• _WHAT THE EXERCISE ASKS_:
Which lines of the entries contain the string "agent"? Copy each of them.

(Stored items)
= Beginning of Section =
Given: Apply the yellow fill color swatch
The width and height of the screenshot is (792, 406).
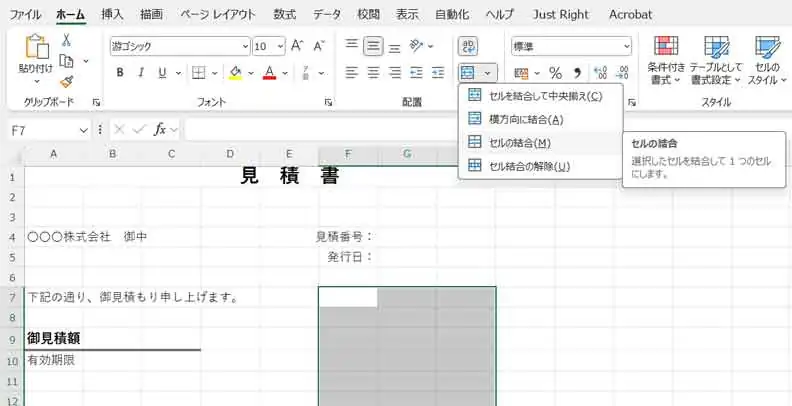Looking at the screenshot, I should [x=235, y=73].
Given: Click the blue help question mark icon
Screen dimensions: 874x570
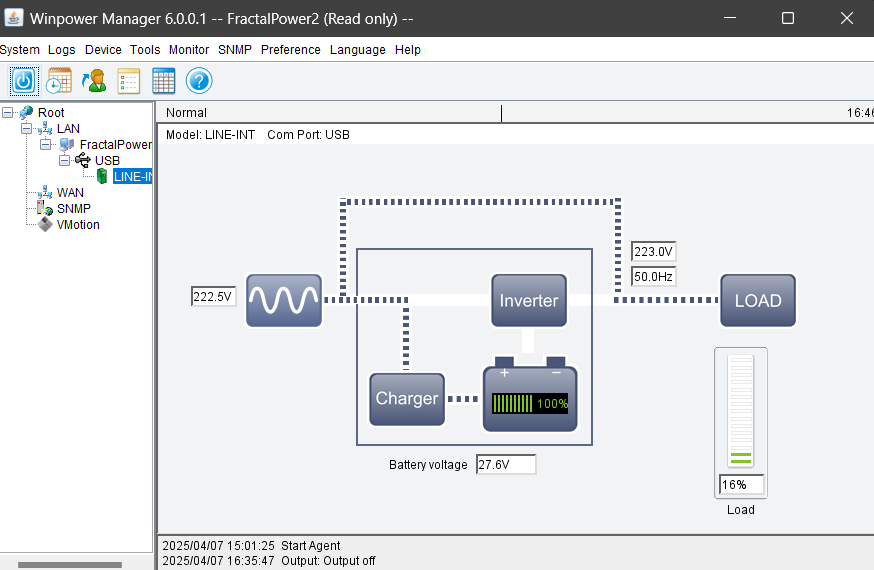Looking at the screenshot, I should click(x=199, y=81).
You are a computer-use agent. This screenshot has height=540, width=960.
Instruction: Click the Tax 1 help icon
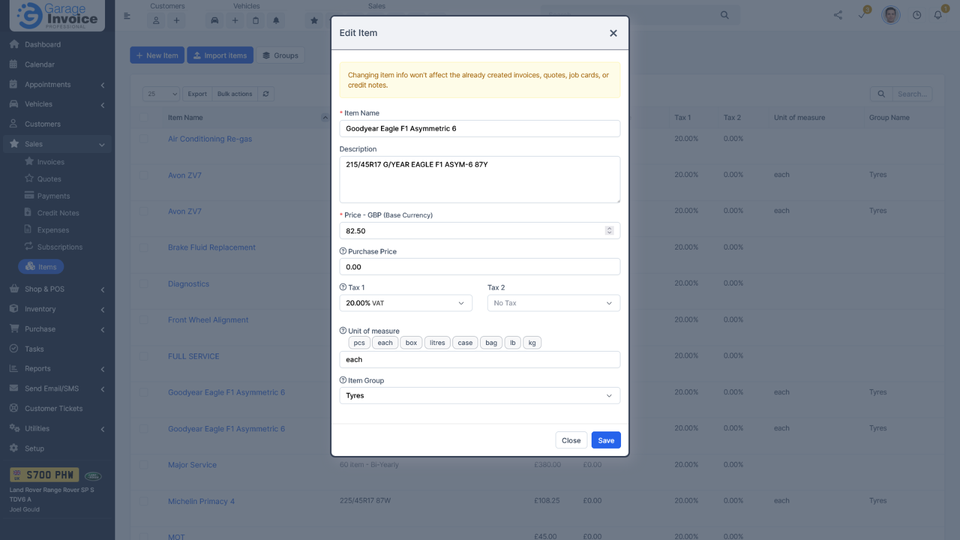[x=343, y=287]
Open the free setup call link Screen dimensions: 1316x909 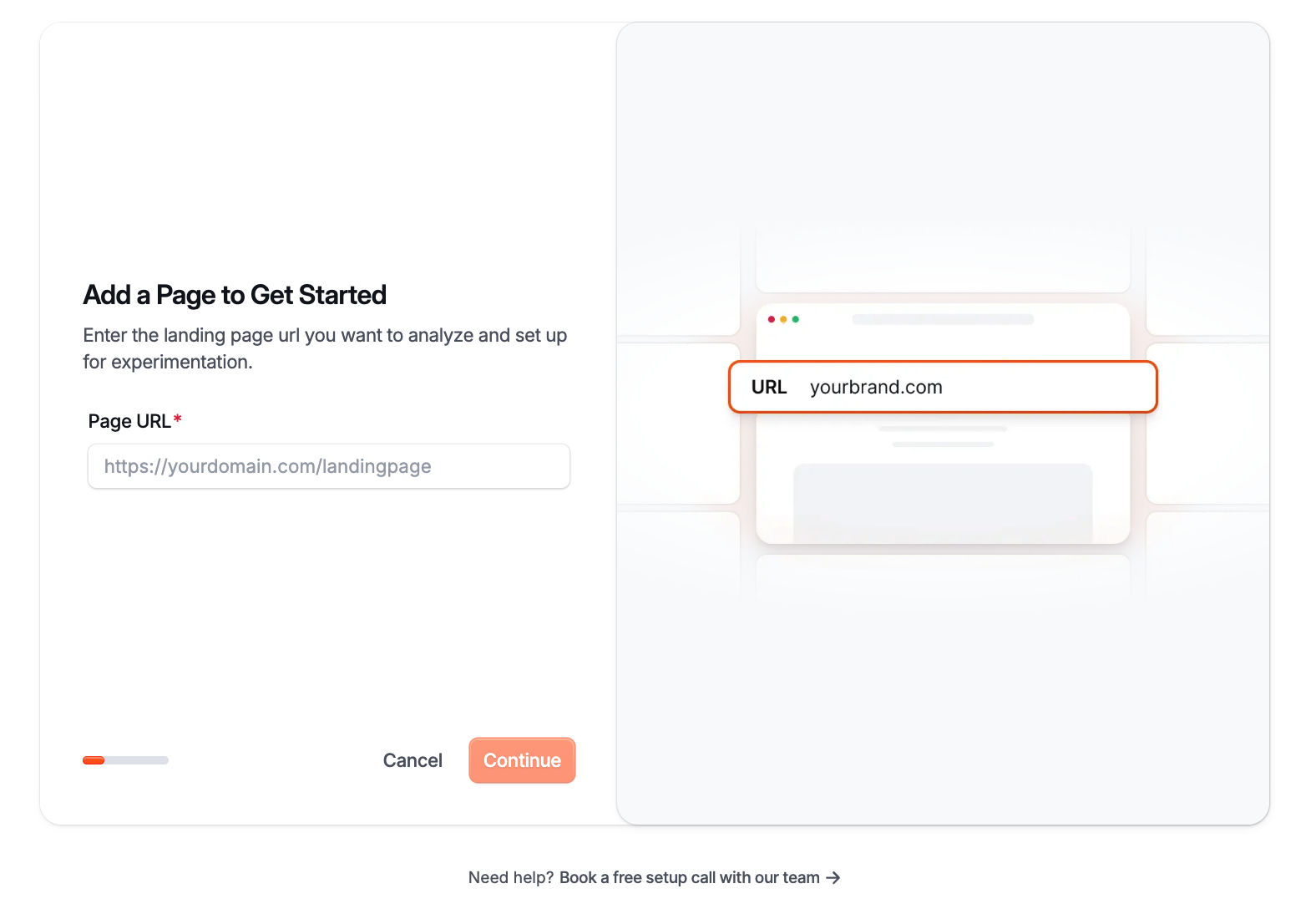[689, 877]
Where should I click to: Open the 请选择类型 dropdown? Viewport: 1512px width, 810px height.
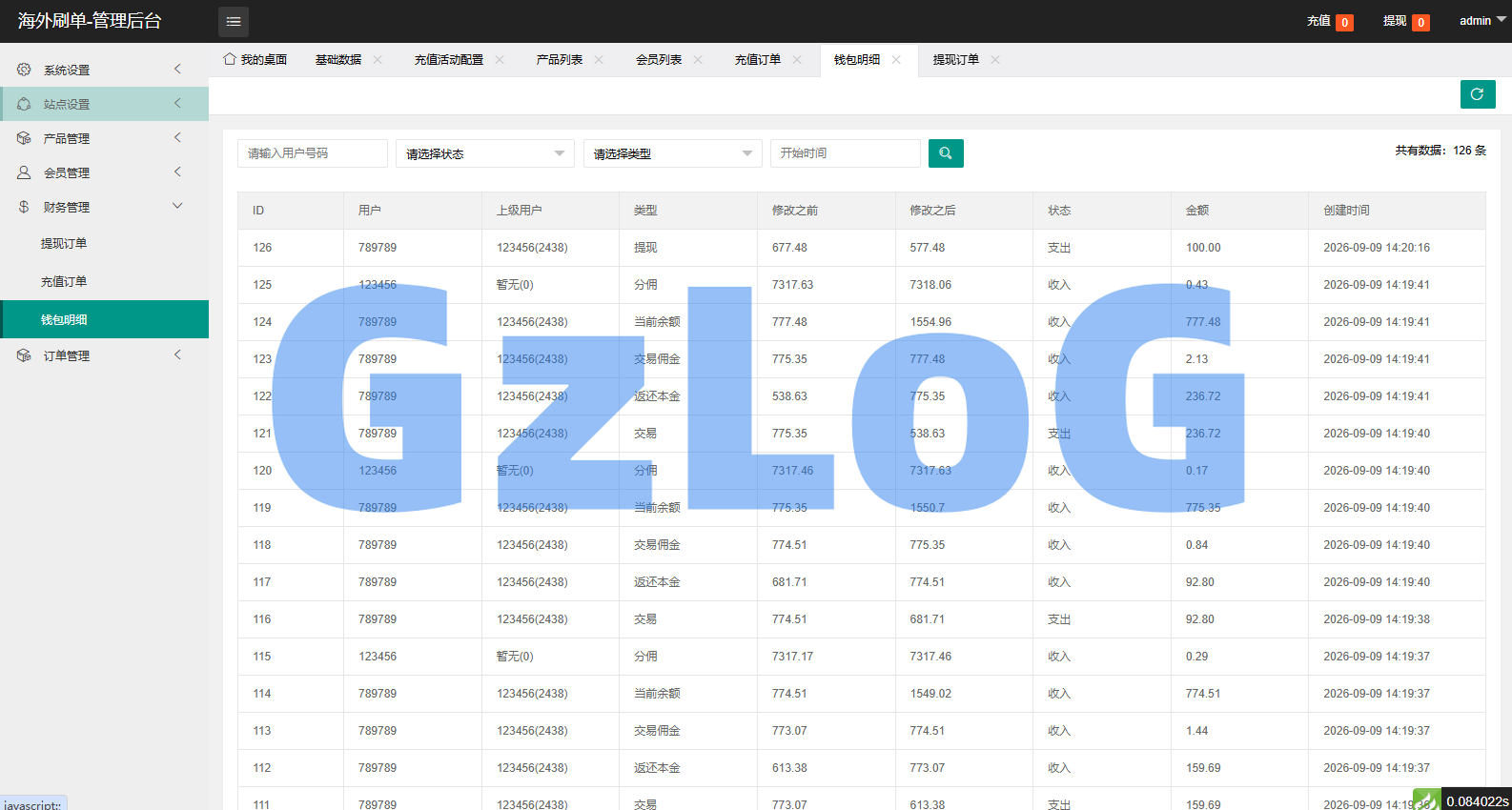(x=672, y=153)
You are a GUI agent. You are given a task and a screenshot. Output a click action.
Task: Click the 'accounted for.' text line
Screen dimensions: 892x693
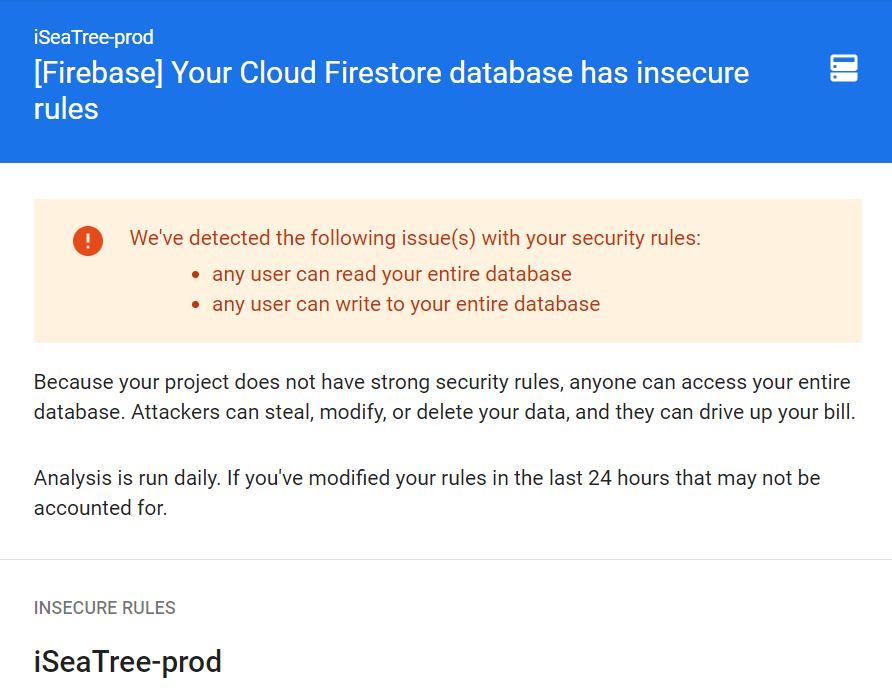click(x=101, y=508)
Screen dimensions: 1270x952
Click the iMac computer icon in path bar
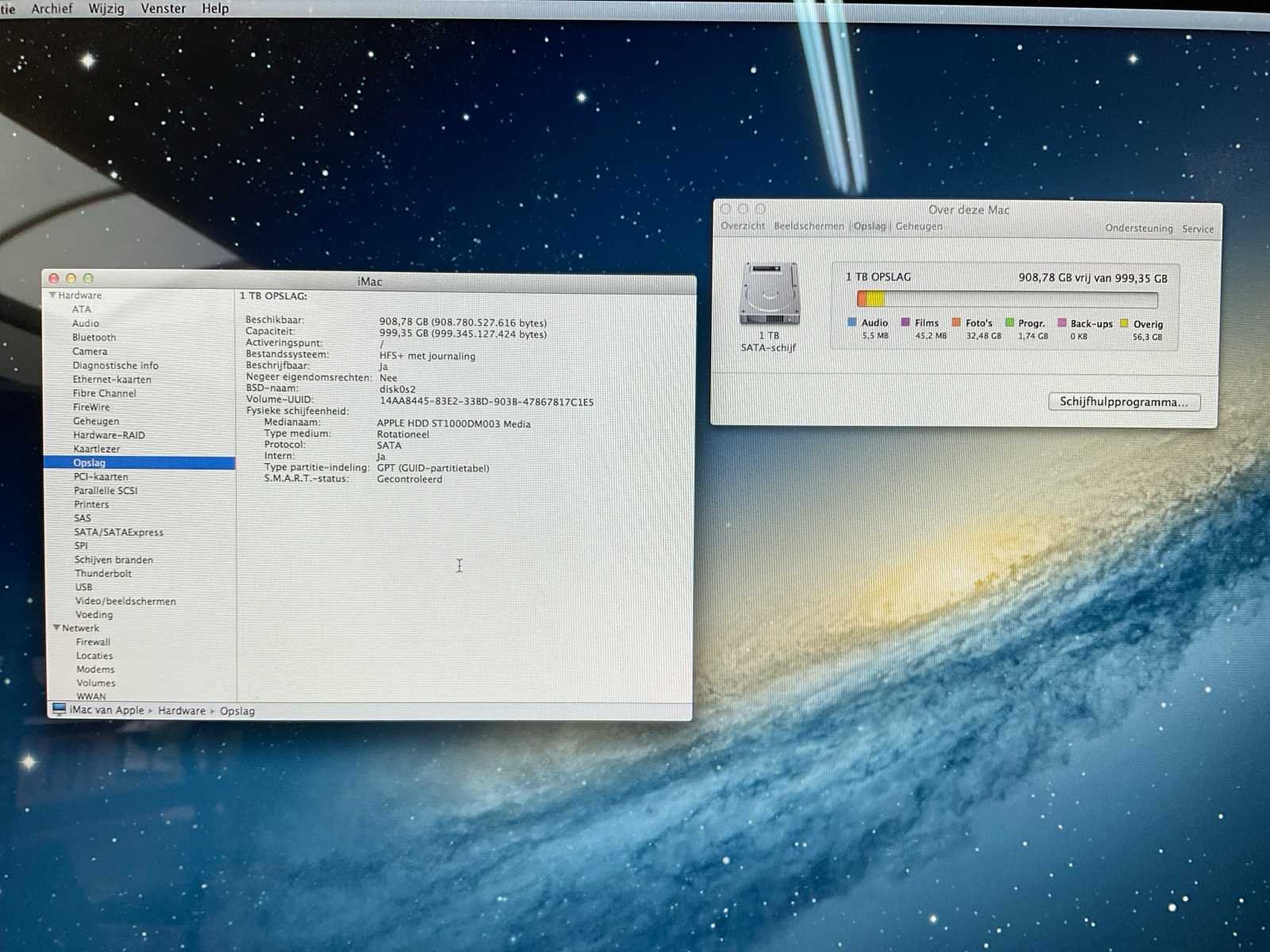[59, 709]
= End of Section =
• _TASK RESPONSE_:
You are a computer-use agent. This screenshot has height=540, width=960.
You are a GUI agent. You are given a task and a screenshot. Output a click action.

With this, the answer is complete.